I have been searching for a small test tank design so that I can check the action of my baits prior to going out to the lake etc. I have limited room and often move things around so it is not very prudent for me to build a large static tank. I've not been able to find anything, so after a few failed attempts, I ended up with the design below. I'm sure it can be improved on, but I figured there would be others in my situation that might find this useful, so I figured I would share.
1 20 gallon long aquarium (they sell these in regular, tall and long... get the long)
1 roll of 10' X 10" aluminum flashing (found at Lowes)
1' (2x6") 6" sewer pipe
1 7" section of 1.5" x 3/4" PVC (I know you have some of that crankbait PVC laying around right)

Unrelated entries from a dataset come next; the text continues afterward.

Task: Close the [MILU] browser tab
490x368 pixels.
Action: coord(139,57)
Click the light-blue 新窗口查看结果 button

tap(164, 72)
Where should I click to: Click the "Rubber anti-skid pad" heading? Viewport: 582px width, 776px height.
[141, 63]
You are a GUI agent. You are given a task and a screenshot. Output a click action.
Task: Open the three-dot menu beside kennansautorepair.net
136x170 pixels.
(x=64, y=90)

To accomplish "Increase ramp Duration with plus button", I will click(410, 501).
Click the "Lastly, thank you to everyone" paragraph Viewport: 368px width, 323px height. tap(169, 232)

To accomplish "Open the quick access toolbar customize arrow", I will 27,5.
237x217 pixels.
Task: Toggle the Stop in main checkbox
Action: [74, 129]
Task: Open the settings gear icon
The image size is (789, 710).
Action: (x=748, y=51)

4 3" 95 pound pull magnets from Harbor Freight
1 1200 GPH bilge pump (walmart)
1 6" section of 1" PVC pipe
1 el-cheapo 2" brush
1 tube of clear silicone
Start with the tank:
Just make sure it's clean and hold water
Next layout the aluminum flashing. You will need two sections cut at 17" long.
Then mark a line 1/2" in from each end and 2" from the top and bottom. We are going to fold and crease these to make the final 6" x 16" piece a little more rigid.

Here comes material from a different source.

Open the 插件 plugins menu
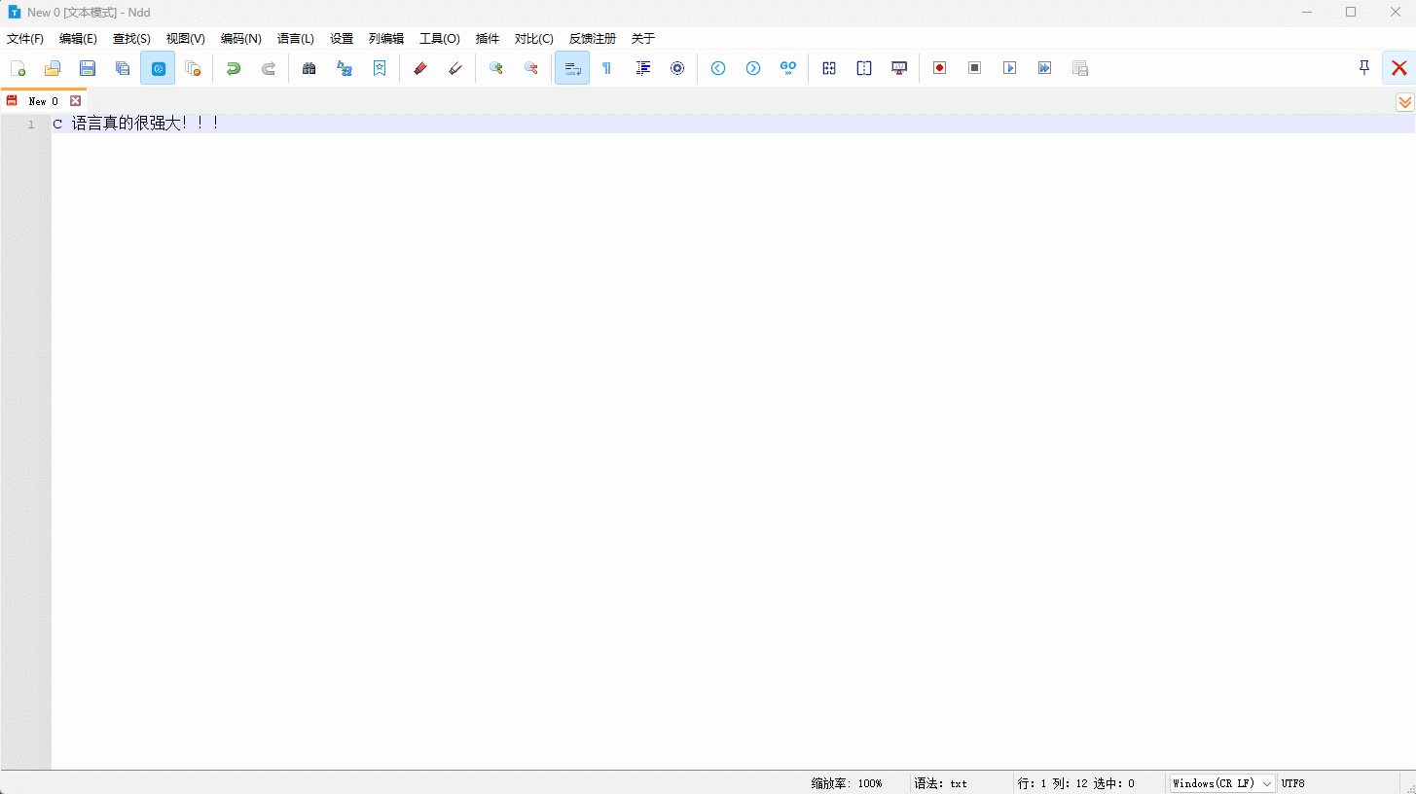The width and height of the screenshot is (1416, 794). [x=488, y=39]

Make your folds as straight as possible, folding the long side first. Otherwise it you will have open sections on the final sheet.
Make sure to hammer the creases to get it nice and clean.
One one of the two sections, You will need to cut a notch on the side for the pump nozzle and a notch on the bottom to let water in.
the side notch starts about 1.25" from the bottom and is 2" tall and 1.5 inches deep
The notch for the water will go on the bottom and is 3/4" tall and 4" long
Next, make the nozzle for the bilge pump.
The nozzle will need to be about 5.25" long when complete. Cut a section of the 1" Pipe and use a heat gun to soften the PVC.
Once it is flexible, push the PVC onto the handle of the brush and press it until it cool. I used one of my wife's oven mits so i wouldn't burn myself (shhhh don't tell her)
Next, heat the other end and push it onto the bilge pump to get a tight fit. Make sure that your nozzle is vertical when doing this and try not to get too over zealous with the heat gun like I did.
Yours should be a little longer than this picture. this from from an earlier attempt, but you get the idea.
Now plaxe the pump in the corner and make sure it will line up with the notch in your aluminum sheet. Assuming it looks like it will fit pretty good, silicone the aluminum sheets in.
One of the aluminum sheets should be about 4" from the end of the aquarium (using the inside glass to measure) assuming the sheet is centered on the glass. The other sheet will be about 8" from the end of the aquarium to allow for room to block off the pump and reservoir. I put a mark in the center of the sheet and on the center of the glass, duct taped it on and then pushed the ends into place. The end result should give you some curved ends in the aquarium.
Next, Build the center section.
Cut a piece of aluminum about 45.5" long. Mark 2" in the top and bottom and fold it like the other sections. Use some self tapping screw to screw the aluminum into one of the 6" sections of sewer pipe.
Place the other 6" section inside the aluminum and then concave the ends of your PVC trim. the inside of the PVC trim should be about 6.5". Next, wedge the PVC in between the pipes to make a tight fit.
Next take two of the magnets and put a knotted lop through the center and put some duct tape on the bottom of the magnet to help protect the glass.
Use a screwdriver to pry the magnet out of the metal part for the other two magnets and put a piece of duct tape on them also to protect the glass. You will use these to help hold the center section of the tank but also allow you to adjust your flow.
This next section is optional, but I got a Pulse Wave modulator from amazon for about $7 and I use it to control the speed of the motor to test swim baits. i like the current a little slower for those.
I put the PWM in a little plastic case and stuck it to the side of the tank with carpet tape.
and here she is... all done. Compact, portable, easy to fill and empy and you can put it away nicely with very little cost of real estate.
Here is a short video of it in action. One word of warning, when you move the center piece to adjust your flow, you may need to hold it for a second until the current gets established so that your center doesn't move. The magnets help to hold it in place if you move then around. since the metal part is gone from the magnets on the bottom, they fit under the aquarium and can move if on a table surface.
Well, I hope this helps someone! It's not perfect but it's gives you a good idea of how the bait will act.
Edited by atlasstone, 27 January 2013 - 11:32 PM.